Won melemah 0,3% ke posisi 1.126,20 per dollar AS pada pukul 11.44 di Seoul. Sementara, peso terdepresiasi 0,3% menjadi 42,78. Di tempat lain, dollar Singapura tergelincir 0,3% ke level S$ 1,2596 terhadap dollar AS. Lalu, dollar Taiwan dan yuan China bergerak tipis masing-masing ke NT$ 29,574 dan 6,2965. Bloomberg-JPMorgan Asia Dollar Index yang mengkalkulasi 10 mata uang Asia teraktif pun tergerus sekitar 0,1%.
Mata uang regional tertekan, lantaran persetujuan bailout Yunani tidak mampu meredam kekhawatian pasar. Pasar masih mencemaskan perlambatan pertumbuhan global yang disebabkan oleh krisis utang Eropa.
Apalagi, harga minyak melonjak ke level tertinggi dalam sembilan bulan di New York. Tingginya harga minyak memicu spekulasi terjadinya percepatan inflasi, yang berpotensi membatasi ruang bagi pelonggaran kebijakan moneter. Tahun ini, Indonesia, Filipina dan Thailand telah menurunkan suku bunga acuan untuk menghidupkan kembali pertumbuhan ekonomi. Sementara, Cina dan India telah memotong rasio cadangan perbankan dalam tiga bulan terakhir.
"Pasar lega, tapi masih skeptis terhadap kemajuan implementasi di Yunani. Ada pula kekhawatiran baru yang disebabkan lonjakan harga minyak.

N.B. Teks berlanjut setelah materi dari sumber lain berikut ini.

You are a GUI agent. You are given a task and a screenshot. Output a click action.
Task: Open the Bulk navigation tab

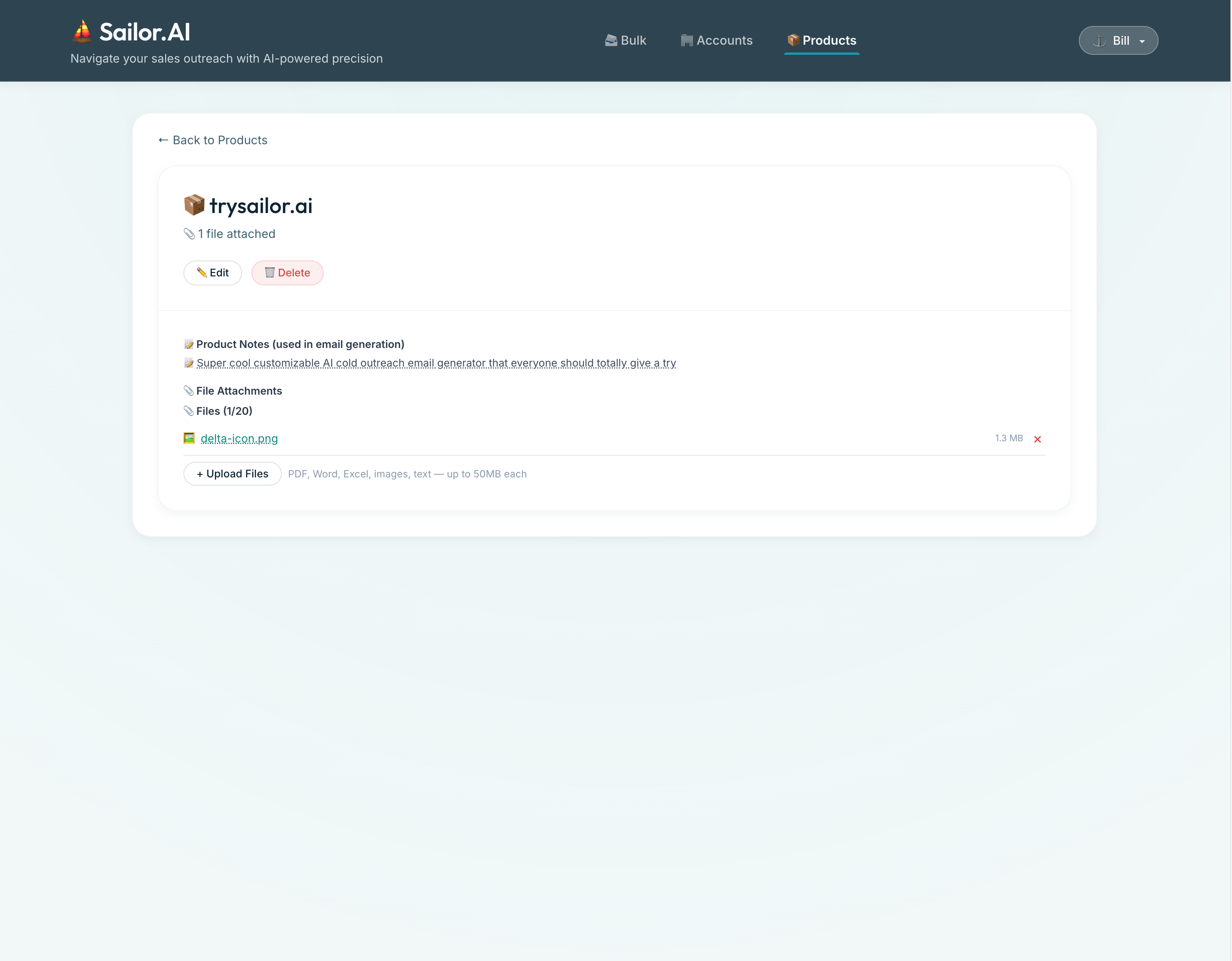click(625, 40)
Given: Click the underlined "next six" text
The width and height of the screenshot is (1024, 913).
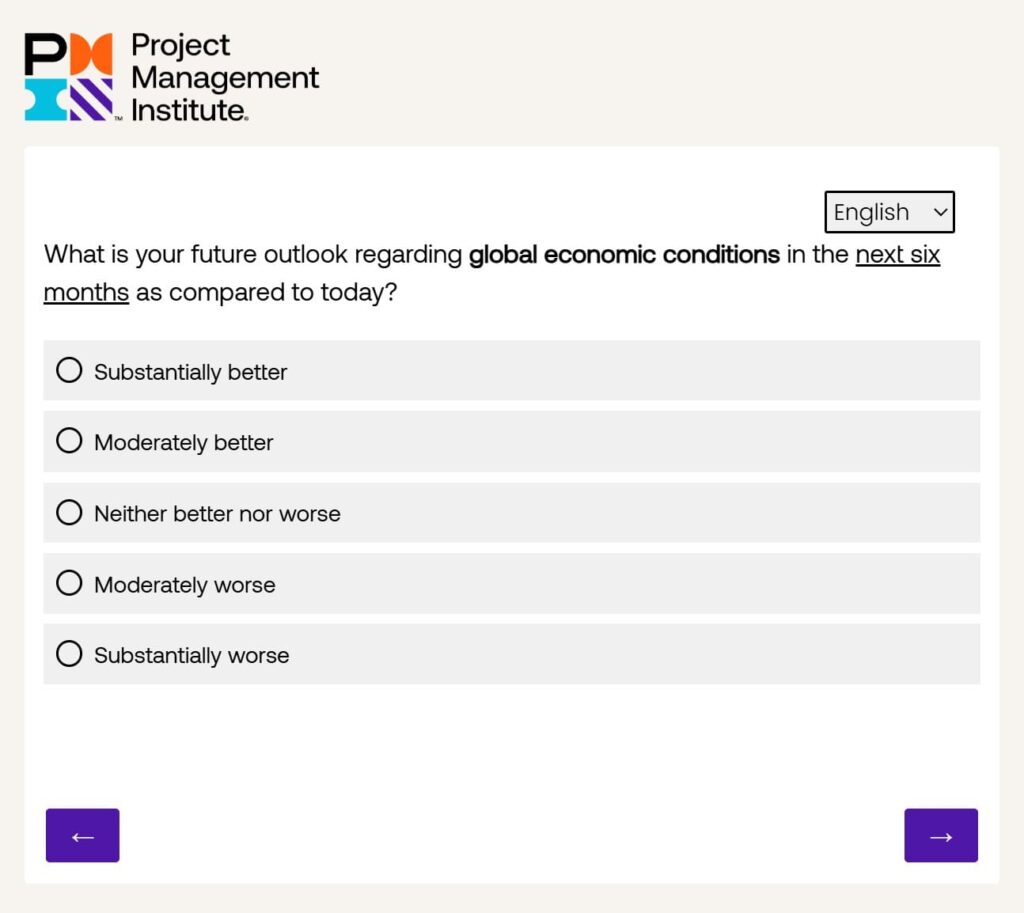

Pasar cemas harga minyak akan mengancam pertumbuhan ekonomi global," ujar Sim Moh Siong, ahli strategi mata uang di Bank of Singapore Ltd.
Saktiandi Supaat, kepala riset valas di Malayan Banking Bhd. menyebut, salah satu perhatian utama di tahun ini, yaitu meningkatnya inflasi di Asia, yang terutama dipicu oleh kenaikan harga minyak.